---------- Exercise data ----------
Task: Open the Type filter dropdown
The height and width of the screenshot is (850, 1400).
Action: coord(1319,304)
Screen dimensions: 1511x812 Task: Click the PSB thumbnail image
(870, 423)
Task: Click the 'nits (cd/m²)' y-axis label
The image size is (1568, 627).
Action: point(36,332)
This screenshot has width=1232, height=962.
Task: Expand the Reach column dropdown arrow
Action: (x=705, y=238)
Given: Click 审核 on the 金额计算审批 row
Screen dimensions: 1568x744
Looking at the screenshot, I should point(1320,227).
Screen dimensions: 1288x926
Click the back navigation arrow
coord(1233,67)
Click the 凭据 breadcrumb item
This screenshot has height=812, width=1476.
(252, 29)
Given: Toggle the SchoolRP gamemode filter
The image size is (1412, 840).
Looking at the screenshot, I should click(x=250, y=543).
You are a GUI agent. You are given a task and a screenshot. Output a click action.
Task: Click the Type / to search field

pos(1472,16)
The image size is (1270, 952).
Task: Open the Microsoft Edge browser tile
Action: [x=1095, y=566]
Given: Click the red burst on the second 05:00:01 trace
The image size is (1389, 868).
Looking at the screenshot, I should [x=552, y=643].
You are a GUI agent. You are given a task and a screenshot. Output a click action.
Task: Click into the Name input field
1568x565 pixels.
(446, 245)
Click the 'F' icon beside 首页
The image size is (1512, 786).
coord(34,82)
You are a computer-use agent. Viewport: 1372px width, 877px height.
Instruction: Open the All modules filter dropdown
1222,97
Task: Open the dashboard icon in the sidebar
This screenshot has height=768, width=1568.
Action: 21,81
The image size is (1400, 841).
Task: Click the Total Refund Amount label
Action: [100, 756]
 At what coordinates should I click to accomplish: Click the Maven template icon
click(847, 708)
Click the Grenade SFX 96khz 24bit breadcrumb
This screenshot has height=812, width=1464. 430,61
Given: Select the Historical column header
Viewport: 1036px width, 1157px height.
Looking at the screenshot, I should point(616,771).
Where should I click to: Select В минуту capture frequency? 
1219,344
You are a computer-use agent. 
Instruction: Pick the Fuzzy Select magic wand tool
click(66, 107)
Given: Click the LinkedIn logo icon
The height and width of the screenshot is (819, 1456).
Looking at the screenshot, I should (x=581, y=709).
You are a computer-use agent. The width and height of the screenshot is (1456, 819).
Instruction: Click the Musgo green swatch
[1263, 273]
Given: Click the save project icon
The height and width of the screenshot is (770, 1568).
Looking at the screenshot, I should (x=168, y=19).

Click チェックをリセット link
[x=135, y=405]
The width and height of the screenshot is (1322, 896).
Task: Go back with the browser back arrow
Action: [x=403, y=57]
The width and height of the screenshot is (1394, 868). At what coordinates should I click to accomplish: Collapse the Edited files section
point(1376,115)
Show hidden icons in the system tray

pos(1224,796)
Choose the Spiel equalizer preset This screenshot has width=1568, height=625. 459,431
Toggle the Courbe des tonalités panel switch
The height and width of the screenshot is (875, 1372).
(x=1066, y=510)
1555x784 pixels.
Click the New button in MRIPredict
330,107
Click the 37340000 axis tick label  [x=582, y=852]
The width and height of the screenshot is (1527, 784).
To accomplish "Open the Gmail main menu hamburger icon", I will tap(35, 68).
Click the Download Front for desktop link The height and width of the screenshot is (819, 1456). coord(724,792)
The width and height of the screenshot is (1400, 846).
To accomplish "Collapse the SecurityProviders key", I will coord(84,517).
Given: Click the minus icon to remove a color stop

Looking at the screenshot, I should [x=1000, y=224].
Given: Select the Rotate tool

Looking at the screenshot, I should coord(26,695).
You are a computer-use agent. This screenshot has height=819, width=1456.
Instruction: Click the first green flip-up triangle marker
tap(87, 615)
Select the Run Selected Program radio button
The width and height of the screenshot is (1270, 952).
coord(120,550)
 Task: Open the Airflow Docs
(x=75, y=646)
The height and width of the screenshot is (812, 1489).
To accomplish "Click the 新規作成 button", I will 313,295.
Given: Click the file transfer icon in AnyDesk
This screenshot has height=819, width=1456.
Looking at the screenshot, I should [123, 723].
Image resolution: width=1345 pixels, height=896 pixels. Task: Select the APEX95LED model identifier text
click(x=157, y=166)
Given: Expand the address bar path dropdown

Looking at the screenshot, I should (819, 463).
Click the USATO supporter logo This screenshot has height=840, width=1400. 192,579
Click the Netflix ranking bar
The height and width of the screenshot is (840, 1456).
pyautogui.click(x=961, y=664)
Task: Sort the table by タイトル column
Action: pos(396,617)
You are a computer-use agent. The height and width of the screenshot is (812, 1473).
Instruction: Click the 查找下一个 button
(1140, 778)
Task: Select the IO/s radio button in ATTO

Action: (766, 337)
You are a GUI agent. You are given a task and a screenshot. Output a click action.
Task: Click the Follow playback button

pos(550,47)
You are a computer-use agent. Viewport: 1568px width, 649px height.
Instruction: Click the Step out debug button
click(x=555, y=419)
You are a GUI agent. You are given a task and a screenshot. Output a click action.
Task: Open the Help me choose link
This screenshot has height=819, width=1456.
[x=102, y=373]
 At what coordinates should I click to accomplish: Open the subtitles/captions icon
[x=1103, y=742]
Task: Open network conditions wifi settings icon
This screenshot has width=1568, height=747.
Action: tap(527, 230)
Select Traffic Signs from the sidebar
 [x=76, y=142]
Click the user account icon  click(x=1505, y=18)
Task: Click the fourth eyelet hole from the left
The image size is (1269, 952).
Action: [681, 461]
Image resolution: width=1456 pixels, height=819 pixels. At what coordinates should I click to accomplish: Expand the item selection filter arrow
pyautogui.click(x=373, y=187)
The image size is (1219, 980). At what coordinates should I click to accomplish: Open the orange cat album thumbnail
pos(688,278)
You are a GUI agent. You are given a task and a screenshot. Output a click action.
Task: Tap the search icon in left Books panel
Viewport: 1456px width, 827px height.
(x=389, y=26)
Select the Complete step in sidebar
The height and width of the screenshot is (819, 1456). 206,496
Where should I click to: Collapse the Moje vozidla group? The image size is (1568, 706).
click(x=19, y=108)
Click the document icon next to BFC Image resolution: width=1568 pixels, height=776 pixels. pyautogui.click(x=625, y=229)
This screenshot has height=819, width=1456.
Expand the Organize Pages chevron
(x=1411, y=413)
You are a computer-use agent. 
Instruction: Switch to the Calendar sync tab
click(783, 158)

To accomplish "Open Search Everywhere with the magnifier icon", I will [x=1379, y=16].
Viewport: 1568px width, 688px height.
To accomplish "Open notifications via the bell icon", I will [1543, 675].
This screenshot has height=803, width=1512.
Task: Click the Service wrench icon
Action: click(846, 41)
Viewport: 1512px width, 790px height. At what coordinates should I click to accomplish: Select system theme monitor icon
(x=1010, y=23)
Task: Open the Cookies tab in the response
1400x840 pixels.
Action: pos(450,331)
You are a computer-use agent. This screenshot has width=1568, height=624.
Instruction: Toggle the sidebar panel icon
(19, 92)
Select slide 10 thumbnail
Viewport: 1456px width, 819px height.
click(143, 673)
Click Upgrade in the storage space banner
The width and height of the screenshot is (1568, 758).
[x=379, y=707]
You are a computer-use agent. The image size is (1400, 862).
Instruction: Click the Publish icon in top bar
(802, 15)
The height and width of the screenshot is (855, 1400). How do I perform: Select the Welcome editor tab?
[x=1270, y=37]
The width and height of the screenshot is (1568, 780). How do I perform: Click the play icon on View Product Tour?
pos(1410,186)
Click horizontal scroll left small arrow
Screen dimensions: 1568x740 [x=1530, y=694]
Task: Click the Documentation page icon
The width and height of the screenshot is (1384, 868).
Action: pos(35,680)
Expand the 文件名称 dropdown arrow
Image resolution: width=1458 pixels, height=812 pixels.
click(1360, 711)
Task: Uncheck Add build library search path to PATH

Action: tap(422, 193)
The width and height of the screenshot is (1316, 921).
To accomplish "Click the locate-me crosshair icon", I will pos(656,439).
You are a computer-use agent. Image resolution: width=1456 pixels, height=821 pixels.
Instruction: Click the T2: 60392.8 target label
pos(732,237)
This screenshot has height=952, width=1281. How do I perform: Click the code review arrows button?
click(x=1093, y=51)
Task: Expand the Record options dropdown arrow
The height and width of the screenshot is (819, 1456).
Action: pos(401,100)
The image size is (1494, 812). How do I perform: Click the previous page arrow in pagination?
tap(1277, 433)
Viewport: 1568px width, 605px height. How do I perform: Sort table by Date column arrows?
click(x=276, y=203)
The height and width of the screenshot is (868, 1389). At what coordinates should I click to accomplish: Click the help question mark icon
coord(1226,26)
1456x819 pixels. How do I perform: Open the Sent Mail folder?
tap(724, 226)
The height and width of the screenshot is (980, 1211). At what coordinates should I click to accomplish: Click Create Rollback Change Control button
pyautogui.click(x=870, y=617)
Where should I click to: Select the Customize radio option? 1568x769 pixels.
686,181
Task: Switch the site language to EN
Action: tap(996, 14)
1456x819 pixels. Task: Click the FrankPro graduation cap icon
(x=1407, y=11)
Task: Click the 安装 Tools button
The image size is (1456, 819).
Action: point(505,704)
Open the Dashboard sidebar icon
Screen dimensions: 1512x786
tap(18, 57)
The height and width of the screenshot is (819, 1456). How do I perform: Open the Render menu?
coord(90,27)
----------
## What to produce
From the line containing "Where should I click to: Select the" down to the final line of the records above, copy everything exactly and include nothing else.

## Task solution
Where should I click to: Select the Customize radio option? 1568x769 pixels.
686,181
Task: Switch the site language to EN
Action: tap(996, 14)
1456x819 pixels. Task: Click the FrankPro graduation cap icon
(x=1407, y=11)
Task: Click the 安装 Tools button
The image size is (1456, 819).
Action: point(505,704)
Open the Dashboard sidebar icon
Screen dimensions: 1512x786
tap(18, 57)
The height and width of the screenshot is (819, 1456). How do I perform: Open the Render menu?
coord(90,27)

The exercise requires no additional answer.